Ainsi, au cours de sa carrière, un travailleur du BTP sera victime de 2,5 accidents du travail et cumulera 220 jours d’arrêt de travail. Il est donc quasiment inévitable qu’au cours de sa carrière un chef d’entreprise en matière de BTP ne soit pas confronté à l’accident de l’un de ses employés lors de la réalisation d’un chantier.

Or, lorsqu’un accident se produit, non seulement le chantier se trouve immobilisé, ce qui engendre du retard et des coûts supplémentaires pour l’entreprise, mais surtout le chef d’entreprise doit gérer l’intervention des différents acteurs présents pour éclaircir les circonstances de l’accident et établir les responsabilités.

Ainsi, les conséquences d’un accident du travail peuvent s’avérer désastreuses tant sur le plan de la responsabilité pénale que sur l’activité même de la société, sans omettre bien entendu les drames humains pour les victimes et leurs familles.

I . La prévention du risque pénal au moyen de la délégation de pouvoir

Le code pénal tient pour responsable lors d’un accident du BTP le chef d’entreprise, or, en pratique celui-ci n’est que très rarement sur le chantier du fait des multiples tâches de gestion incombant à sa fonction. Il n’est donc pas toujours en mesure de prendre, en pratique, toutes les mesures de nature à assurer la sécurité des travailleurs.

C’est la raison pour laquelle, il désigne parmi ses employés un ou plusieurs chefs de chantier qui pour leur part sont sur le terrain et veillent au respect de la législation en matière d’hygiène et de sécurité.

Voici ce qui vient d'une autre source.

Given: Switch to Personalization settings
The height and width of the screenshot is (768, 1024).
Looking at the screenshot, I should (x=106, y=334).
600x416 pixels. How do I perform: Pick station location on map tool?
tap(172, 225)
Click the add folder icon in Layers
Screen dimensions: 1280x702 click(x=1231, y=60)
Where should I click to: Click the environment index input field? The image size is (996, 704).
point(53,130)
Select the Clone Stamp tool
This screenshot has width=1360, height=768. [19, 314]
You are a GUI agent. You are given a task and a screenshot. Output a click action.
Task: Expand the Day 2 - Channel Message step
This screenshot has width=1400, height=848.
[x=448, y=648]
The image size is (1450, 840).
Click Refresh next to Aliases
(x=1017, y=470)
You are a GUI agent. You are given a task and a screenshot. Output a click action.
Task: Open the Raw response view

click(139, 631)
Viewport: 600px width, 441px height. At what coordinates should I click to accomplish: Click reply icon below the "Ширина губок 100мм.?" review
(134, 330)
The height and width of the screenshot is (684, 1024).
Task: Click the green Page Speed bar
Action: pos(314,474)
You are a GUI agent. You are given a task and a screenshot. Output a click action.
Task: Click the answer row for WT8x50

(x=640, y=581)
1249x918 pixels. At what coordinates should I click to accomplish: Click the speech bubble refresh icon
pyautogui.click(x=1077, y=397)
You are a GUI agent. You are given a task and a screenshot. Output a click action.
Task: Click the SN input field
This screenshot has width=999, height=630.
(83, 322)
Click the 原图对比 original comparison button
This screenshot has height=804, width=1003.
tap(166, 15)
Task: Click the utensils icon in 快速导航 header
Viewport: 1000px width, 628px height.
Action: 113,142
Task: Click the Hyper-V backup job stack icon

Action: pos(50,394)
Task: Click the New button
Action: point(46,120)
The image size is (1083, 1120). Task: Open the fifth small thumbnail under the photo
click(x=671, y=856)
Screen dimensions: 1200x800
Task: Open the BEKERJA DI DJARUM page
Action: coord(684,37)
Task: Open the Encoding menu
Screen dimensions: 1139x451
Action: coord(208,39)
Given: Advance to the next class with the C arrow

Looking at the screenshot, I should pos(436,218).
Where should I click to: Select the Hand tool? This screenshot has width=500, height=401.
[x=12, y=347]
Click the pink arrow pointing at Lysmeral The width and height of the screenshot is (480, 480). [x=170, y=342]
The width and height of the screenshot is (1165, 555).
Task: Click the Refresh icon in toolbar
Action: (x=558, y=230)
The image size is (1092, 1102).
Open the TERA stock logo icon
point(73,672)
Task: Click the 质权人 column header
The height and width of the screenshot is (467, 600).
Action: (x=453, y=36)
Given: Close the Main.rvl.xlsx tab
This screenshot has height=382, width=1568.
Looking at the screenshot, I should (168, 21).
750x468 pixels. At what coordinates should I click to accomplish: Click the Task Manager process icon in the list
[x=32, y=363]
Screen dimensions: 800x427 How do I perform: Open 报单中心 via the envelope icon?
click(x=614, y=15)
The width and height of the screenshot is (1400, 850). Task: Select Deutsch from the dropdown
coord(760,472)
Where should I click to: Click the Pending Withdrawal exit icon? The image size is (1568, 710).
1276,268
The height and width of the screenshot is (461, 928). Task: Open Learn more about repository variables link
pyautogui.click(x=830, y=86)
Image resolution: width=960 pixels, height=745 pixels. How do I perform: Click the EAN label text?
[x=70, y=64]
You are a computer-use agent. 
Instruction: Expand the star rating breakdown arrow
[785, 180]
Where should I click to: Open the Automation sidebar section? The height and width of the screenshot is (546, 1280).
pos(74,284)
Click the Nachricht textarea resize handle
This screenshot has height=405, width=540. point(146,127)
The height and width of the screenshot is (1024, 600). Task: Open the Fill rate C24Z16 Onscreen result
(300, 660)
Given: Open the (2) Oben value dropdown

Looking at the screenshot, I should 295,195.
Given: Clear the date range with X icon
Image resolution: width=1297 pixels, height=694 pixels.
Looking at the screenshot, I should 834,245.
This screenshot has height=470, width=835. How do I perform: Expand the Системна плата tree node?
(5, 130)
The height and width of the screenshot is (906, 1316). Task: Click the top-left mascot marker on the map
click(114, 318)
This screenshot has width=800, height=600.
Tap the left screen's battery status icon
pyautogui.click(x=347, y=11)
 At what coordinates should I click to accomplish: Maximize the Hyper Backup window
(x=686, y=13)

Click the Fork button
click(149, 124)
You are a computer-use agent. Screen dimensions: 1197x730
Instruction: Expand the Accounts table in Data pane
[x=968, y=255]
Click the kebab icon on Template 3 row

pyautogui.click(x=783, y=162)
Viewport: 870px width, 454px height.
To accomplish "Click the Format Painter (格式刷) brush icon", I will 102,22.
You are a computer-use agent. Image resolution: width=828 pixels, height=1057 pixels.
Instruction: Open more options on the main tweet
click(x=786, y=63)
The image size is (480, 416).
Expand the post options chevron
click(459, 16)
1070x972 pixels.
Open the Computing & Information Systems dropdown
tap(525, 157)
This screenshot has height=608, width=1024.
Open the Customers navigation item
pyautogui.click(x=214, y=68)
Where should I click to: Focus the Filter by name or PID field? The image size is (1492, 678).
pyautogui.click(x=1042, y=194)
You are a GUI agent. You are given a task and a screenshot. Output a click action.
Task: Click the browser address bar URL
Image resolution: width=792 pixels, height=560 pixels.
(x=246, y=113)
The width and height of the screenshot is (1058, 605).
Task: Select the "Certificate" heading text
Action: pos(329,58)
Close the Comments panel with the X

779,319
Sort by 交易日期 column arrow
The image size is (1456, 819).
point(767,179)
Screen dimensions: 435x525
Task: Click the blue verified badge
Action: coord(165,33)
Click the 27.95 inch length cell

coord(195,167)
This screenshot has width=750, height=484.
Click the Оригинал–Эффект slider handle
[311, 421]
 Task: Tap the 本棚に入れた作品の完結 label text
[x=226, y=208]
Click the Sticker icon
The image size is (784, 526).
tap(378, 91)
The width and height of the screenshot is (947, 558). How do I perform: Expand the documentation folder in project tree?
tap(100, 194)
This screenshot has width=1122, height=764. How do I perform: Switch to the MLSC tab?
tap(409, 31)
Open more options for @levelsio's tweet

Toutefois, un simple contrat de travail ne suffit pas à exonérer le chef d’entreprise de sa responsabilité pénale et celui-ci reste responsable des fautes commises par ses chefs de chantier, même si en pratique il n’a commis aucun manquement.

Afin de pallier cette difficulté, la loi lui offre la possibilité de déléguer ses pouvoirs. Toutefois, pour que celle-ci soit effective, la loi prévoit un certain nombre de critères liés tant au délégant qu’au délégataire.

A. Les conditions liées au délégant c’est à dire au chef d’entreprise

En tout premier lieu, pour qu’une délégation de pouvoir soit valable, celle-ci doit être certaine et précise pour reprendre les termes de la jurisprudence en la matière.

Bien qu’une délégation de pouvoir puisse être orale, il est indispensable de la formaliser par écrit afin d’éviter toute difficulté quant à son existence mais surtout d’être précis quant aux pouvoirs qui sont délégués.

Le caractère précis s’entend notamment par le fait que l’objet de la délégation de pouvoir est limité de sorte que le chef d’entreprise ne peut transférer à son employé l’intégralité de ses pouvoirs.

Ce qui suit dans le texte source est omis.